Seymour Flops
Diamond Member
Texas’ controversial immigration law has become a blueprint for other states | CNN
Iowa is nowhere near the US-Mexico border, but a new immigration law there mirrors parts of a measure passed in Texas. Immigrant communities are worried.
amp.cnn.com
“I feel powerless. I feel frustrated,” says Acosta, a community organizer for the Iowa Migrant Movement for Justice. “What can I tell people? I can’t tell them, ‘Oh, no, everything is going to be fine.’ I don’t know if everything is going to be fine.

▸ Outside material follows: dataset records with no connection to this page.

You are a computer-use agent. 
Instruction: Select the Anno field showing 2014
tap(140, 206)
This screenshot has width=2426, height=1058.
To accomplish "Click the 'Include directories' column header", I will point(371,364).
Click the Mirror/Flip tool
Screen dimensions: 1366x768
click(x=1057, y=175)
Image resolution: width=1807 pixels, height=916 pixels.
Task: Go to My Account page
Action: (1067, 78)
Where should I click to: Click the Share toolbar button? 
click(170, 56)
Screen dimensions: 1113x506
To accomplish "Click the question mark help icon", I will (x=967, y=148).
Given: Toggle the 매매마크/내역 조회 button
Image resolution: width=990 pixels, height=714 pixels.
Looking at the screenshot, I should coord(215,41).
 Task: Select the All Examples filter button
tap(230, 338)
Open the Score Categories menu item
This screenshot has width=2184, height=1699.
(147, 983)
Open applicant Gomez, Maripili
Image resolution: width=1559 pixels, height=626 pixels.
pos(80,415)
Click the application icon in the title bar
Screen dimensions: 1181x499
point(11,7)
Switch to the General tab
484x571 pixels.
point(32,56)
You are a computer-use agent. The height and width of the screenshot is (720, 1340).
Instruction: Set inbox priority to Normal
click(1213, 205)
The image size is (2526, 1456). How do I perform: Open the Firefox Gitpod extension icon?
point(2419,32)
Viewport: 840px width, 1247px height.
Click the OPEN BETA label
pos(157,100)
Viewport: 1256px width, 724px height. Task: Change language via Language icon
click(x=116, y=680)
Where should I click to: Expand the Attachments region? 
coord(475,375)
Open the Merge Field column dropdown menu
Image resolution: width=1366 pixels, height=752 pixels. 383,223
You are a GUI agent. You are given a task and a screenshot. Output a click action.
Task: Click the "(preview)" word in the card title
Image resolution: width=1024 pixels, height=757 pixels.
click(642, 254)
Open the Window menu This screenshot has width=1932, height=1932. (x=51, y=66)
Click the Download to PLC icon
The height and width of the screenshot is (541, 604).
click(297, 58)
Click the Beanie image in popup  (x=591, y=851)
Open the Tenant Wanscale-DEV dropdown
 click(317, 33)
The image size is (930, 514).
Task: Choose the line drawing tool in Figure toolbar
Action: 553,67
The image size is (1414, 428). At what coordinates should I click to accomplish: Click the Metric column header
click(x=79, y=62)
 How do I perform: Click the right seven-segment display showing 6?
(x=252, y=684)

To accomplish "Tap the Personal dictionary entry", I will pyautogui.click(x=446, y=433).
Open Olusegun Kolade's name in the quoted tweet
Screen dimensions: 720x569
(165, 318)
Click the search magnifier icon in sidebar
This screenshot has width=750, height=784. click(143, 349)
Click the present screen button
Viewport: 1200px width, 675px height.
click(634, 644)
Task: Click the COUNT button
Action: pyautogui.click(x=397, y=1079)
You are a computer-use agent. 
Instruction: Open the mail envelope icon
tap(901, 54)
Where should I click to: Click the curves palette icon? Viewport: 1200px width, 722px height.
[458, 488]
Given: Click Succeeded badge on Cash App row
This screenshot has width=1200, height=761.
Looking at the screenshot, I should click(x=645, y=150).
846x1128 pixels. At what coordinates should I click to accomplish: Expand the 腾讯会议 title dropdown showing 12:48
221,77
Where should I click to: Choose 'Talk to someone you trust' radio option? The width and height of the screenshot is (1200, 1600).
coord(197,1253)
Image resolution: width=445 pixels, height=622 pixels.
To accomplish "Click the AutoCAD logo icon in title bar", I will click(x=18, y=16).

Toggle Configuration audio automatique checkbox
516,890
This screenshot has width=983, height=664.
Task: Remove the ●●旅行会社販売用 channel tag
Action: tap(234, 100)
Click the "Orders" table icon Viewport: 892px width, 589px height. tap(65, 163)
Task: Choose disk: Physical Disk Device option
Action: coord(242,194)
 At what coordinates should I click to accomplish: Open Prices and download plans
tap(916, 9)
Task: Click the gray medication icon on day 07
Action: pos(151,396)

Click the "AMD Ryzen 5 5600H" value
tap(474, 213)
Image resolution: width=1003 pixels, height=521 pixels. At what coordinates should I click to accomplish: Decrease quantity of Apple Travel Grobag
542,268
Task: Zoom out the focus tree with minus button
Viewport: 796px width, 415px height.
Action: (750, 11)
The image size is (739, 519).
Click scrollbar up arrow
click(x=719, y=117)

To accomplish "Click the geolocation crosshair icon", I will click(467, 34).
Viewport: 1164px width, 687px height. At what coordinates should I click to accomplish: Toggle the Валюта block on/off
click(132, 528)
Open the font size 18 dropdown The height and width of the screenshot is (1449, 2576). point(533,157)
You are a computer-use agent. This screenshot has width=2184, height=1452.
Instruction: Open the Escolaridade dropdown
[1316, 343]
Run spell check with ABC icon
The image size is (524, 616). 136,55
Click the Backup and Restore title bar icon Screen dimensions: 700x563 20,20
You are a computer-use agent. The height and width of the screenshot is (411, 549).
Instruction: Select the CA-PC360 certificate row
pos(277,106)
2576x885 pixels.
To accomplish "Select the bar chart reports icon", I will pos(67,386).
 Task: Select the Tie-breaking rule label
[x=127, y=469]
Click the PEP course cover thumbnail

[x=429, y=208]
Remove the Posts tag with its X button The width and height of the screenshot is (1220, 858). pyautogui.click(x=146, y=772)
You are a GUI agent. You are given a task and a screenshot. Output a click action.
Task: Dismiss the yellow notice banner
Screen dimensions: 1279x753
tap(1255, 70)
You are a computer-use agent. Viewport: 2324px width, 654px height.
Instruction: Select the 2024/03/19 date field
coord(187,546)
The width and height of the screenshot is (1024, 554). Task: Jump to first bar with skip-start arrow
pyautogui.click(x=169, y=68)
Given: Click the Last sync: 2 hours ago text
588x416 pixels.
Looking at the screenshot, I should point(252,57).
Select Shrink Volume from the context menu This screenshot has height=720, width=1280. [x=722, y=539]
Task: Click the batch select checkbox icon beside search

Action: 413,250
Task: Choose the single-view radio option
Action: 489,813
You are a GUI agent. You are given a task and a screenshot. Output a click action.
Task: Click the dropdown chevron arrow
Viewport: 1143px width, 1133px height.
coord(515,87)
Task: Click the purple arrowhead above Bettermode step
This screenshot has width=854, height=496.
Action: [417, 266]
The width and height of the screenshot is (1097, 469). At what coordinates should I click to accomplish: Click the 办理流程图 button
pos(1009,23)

Right now, it’s not fine at all.”
Last month, Iowa lawmakers swiftly passed a bill that would allow local police to arrest some undocumented immigrants and give state judges the power to order deportations. And Wednesday, the state’s governor signed it. The law isn’t scheduled to go into effect until July 1, but Acosta and other advocates say concern and confusion are already running high in immigrant communities.
Confusion and concern? No kidding?
That’s what Americans and legal immigrants are feeling about their government turning on them. Why, they wonder, are illegals so pampered and protected, while the law-abiding are expected to put up with the murders rapes overdoses and loss of resources that follow Biden’s open border policy.
If she asked me that question, I would say “Yes, Ma’am! You need to move back to your home until you are invited into mine.”